Si el material interiorizado es un agente de obtención de imágenes de SPECT, es preferentemente un emisor gamma, siendo ^{99m}Tc y ^{111}In particularmente útiles en la obtención de imágenes de sujetos humanos. Un emisor gamma más preferido de la invención es ^{99m}Tc. Un quelato adecuado para ^{99m}Tc sería una alquilenamina-oxima. Para ^{99m}Tc, el quelato preferido es HMPAO, ya que el ^{99m}Tc-HMPAO atraviesa fácilmente la membrana de los liposomas cargados negativamente.
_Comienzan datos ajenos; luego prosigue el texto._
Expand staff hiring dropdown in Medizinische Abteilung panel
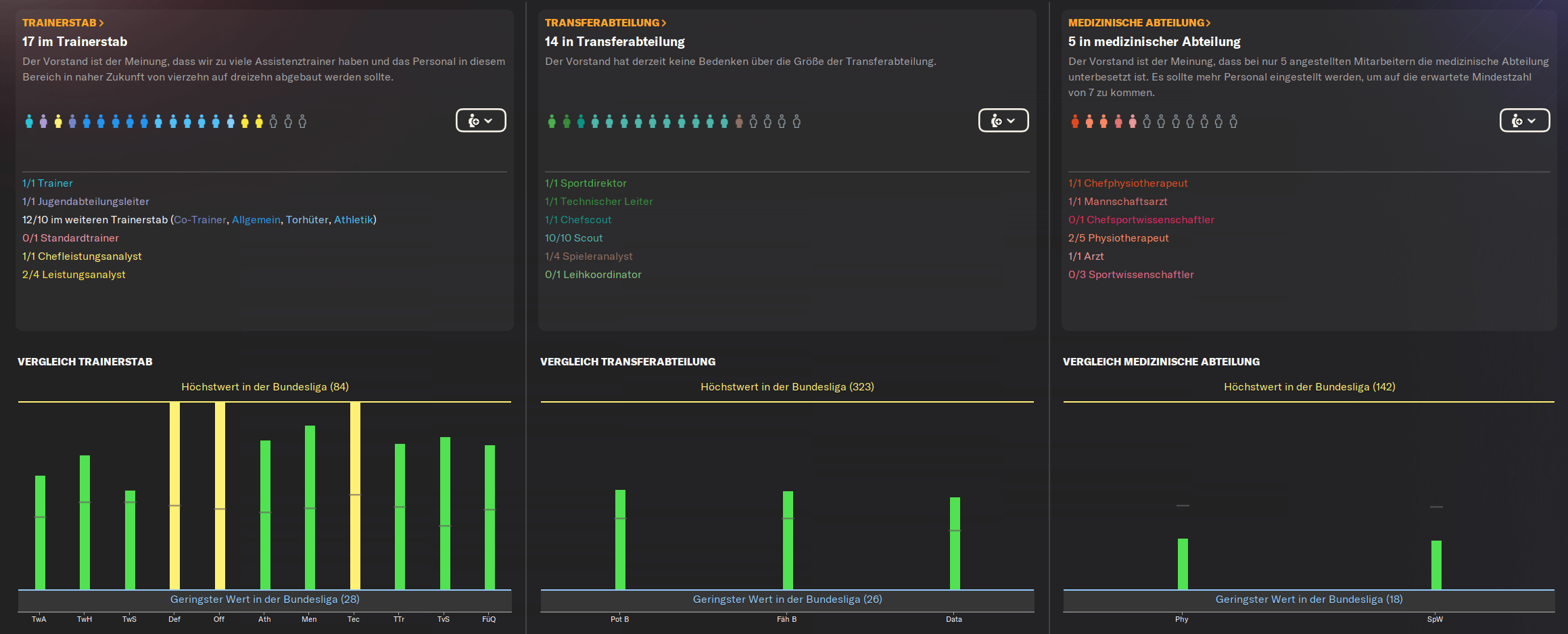 [x=1525, y=120]
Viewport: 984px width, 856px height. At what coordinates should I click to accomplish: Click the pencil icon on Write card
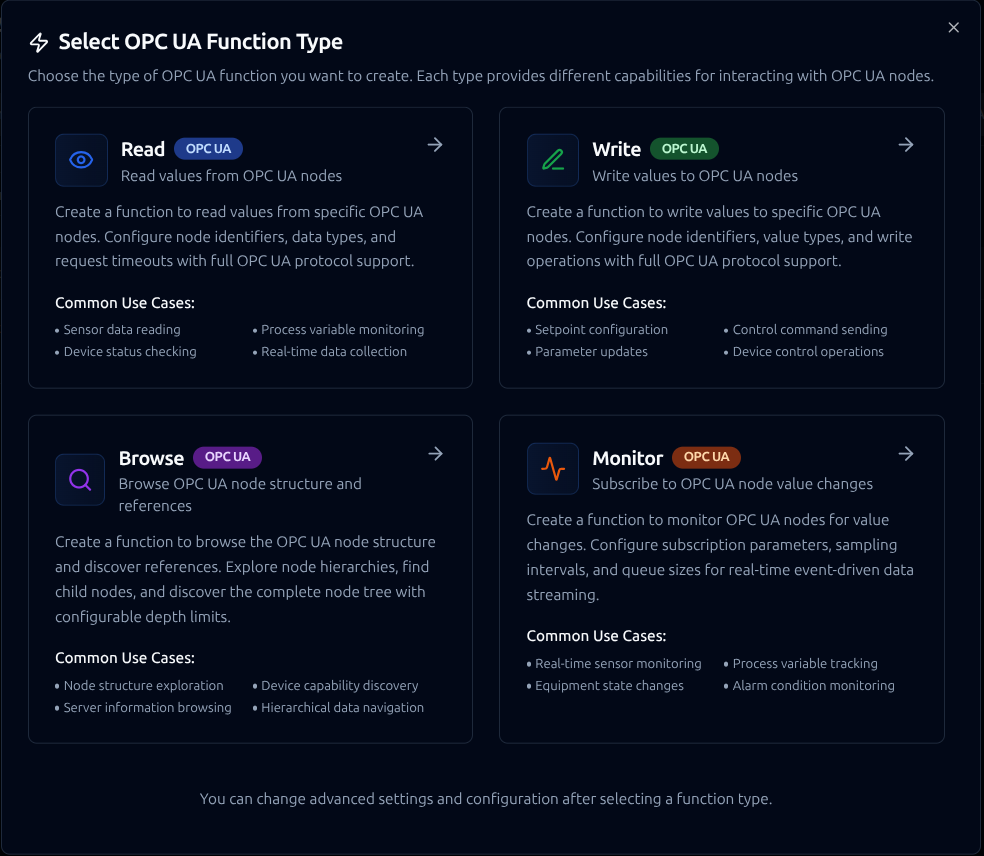click(x=553, y=160)
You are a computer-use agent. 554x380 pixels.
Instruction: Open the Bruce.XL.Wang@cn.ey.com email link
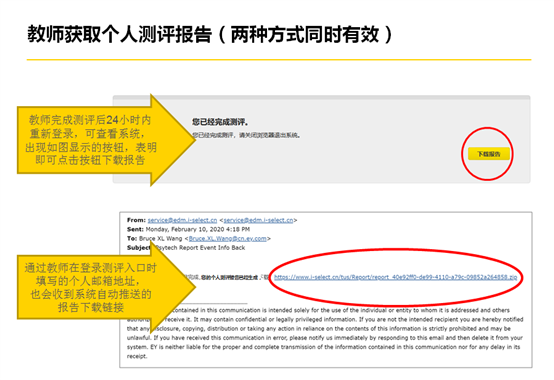[228, 238]
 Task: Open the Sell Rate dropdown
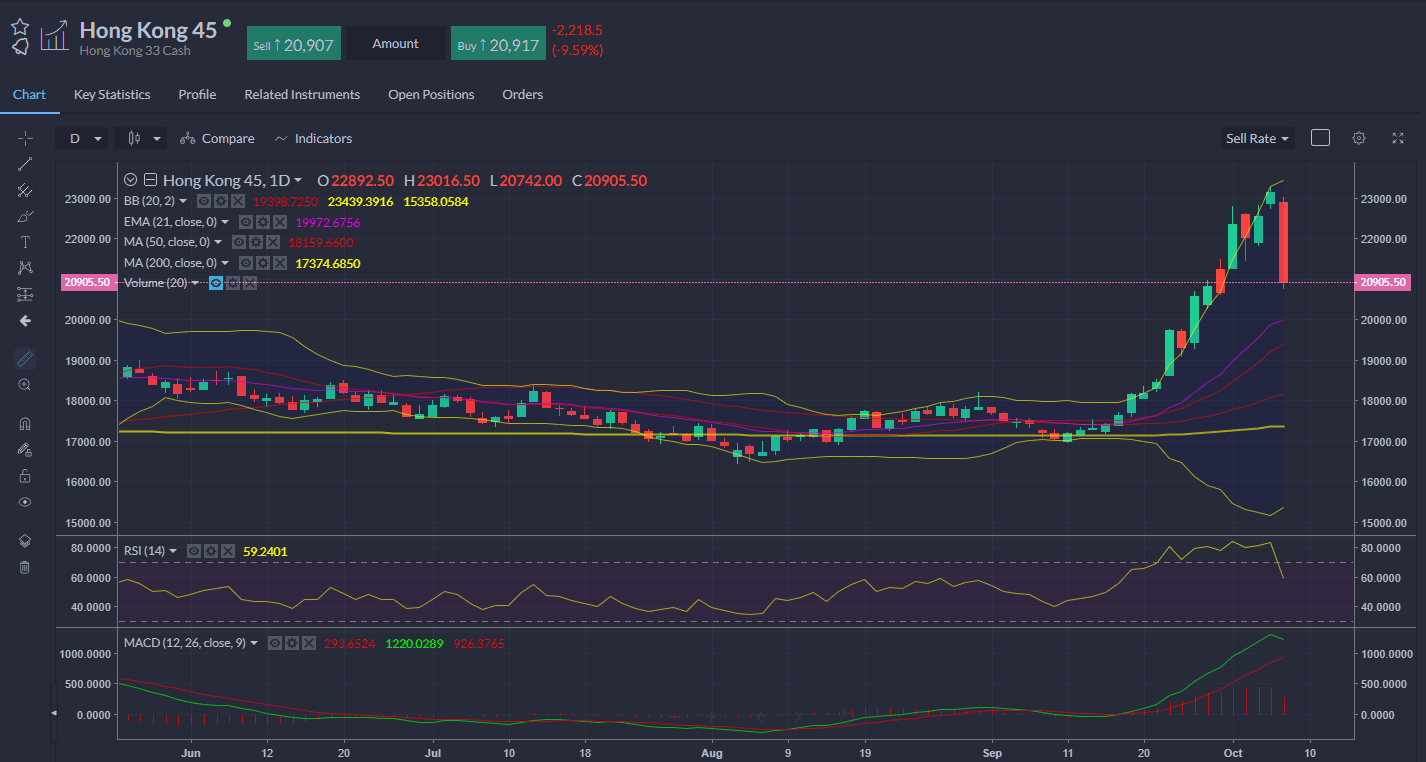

La interiorización eficaz de material en los liposomas de la presente invención depende de la presencia del compuesto modificador atrapado en la fase interna. En el caso de que un complejo radiometálico sea el material interiorizado, la función del compuesto modificador atrapado es convertir el complejo radiometálico, que preferentemente comprende ^{111}In o ^{99m}Tc, en una forma más hidrófila que permanece interiorizada dentro del liposoma, dando como resultado un procedimiento de radiomarcado más eficaz. Por tanto, es decisivo que el compuesto modificador se retenga dentro de los liposomas preformados de forma que el paso transmembrana del complejo radiometálico en los liposomas no sea inhibido y que el complejo radiometálico no se convierta en una forma hidrófila fuera de los liposomas, afectando adversamente la pureza radioquímica (PRQ).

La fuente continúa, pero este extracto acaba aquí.